La loi climat prévoit que cette redevance sera mise en place sous une double condition : que le secteur ne respecte pas sous deux ans la trajectoire d’émissions qui sera fixée par décret, et que le dispositif de taxation veille «à préserver la viabilité économique des filières agricoles concernées et à ne pas accroître d’éventuelles distorsions de concurrence».

La trajectoire fixée par décret détaillera les cibles de la Stratégie nationale bas carbone (SNBC) révisée en 2020, qui prévoit d’ici 2030 pour le secteur agricole des réductions des émissions d’ammoniac de 13 % par rapport à 2005, et de 15 % des émissions de protoxyde d’azote par rapport à 2015. Cette trajectoire sera assortie d’un plan d’action national dédié aux émissions d’ammoniac et de protoxyde d’azote, sur le modèle d’Ecophyto pour les pesticides.
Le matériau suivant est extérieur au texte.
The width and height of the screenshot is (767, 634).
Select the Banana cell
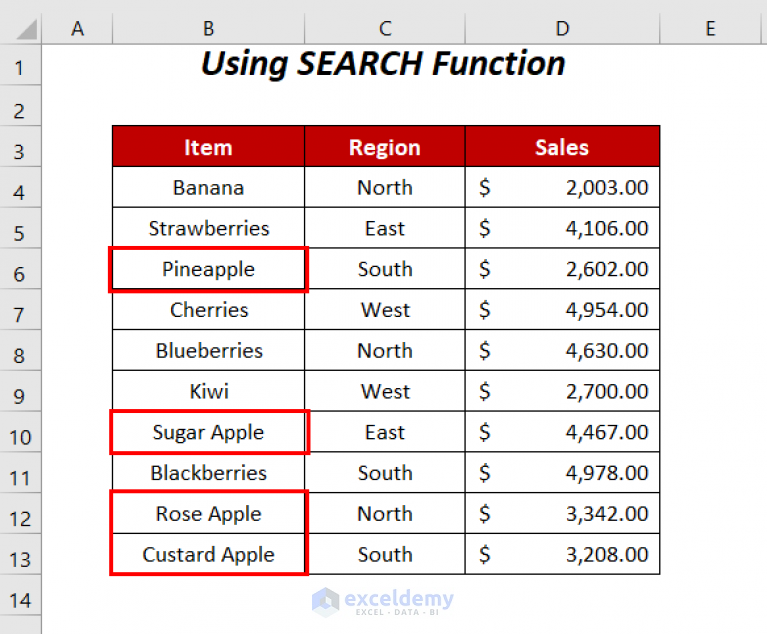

Ce plan établira «un inventaire des technologies disponibles ainsi que la liste des financements publics et des mesures destinés à la recherche, à la formation et au soutien des exploitants agricoles». Les collectivités auront, en revanche, désormais l’interdiction d’utiliser des engrais de synthèse dans leurs espaces verts.

 

Déforestation : nouvelles exigences

Les sociétés soumises au devoir de vigilance et commercialisant des produits agricoles ou alimentaires devront présenter des mesures «propres à identifier les risques et à prévenir la déforestation associée à la production et au transport vers la France de biens et de services importés». Un décret à paraître pour la période 2022-2026, puis renouvelé de manière quinquennale, devrait également détailler la manière dont l’État devra arrêter d’acheter des biens ayant contribué directement à la déforestation, à la dégradation des forêts ou à la dégradation d’écosystèmes naturels en dehors du territoire national.

 

Chèque alimentaire : deux rapports attendus sous six mois

Le chèque alimentaire, qui doit permettre aux ménages les plus modestes de pouvoir acheter des produits alimentaires de qualité, frais et locaux, et aux agriculteurs de mieux vivre, devra faire l’objet de deux rapports gouvernementaux sous six mois. Ils détailleront sa mise en œuvre, et l’aide alimentaire comprendra désormais un critère de qualité. La loi abandonne aux rapports gouvernementaux la précision du fond de la mesure, qu’il s’agisse «des personnes bénéficiaires, des produits éligibles, de la valeur faciale, la durée, les modalités d’évaluation et de suivi, les modalités de distribution, les mesures à mettre en œuvre pour assurer une bonne adéquation entre l’offre et la demande».

 

Écocide : des garanties 

Le délit d’écocide figure bien dans le texte final. Il concernera uniquement les pollutions entraînant «des effets nuisibles graves et durables sur la santé, la flore, la faune». Avec des peines pouvant atteindre dix ans d’emprisonnement et 4,5 millions d’euros d’amende, un écocide sera désormais caractérisé comme toute pollution intentionnelle et grave dont les conséquences durent plus de sept ans. Le texte précise que ces nouveaux délits généraux de pollution s’appliquent, «s’agissant des opérations de rejet autorisées et de l’utilisation de substances autorisées, qu’en cas de non-respect des prescriptions fixées par l’autorité administrative compétente». La notion de déchet est aussi clarifiée, en supprimant la mention aux écoulements de substances dans les sols. Une précision importante alors que les maires de plusieurs communes ont récemment tenté, auprès des tribunaux administratifs, de faire considérer les pesticides comme des déchets. La suite du combat pour l’écocide se déroulera pour le gouvernement français au niveau international.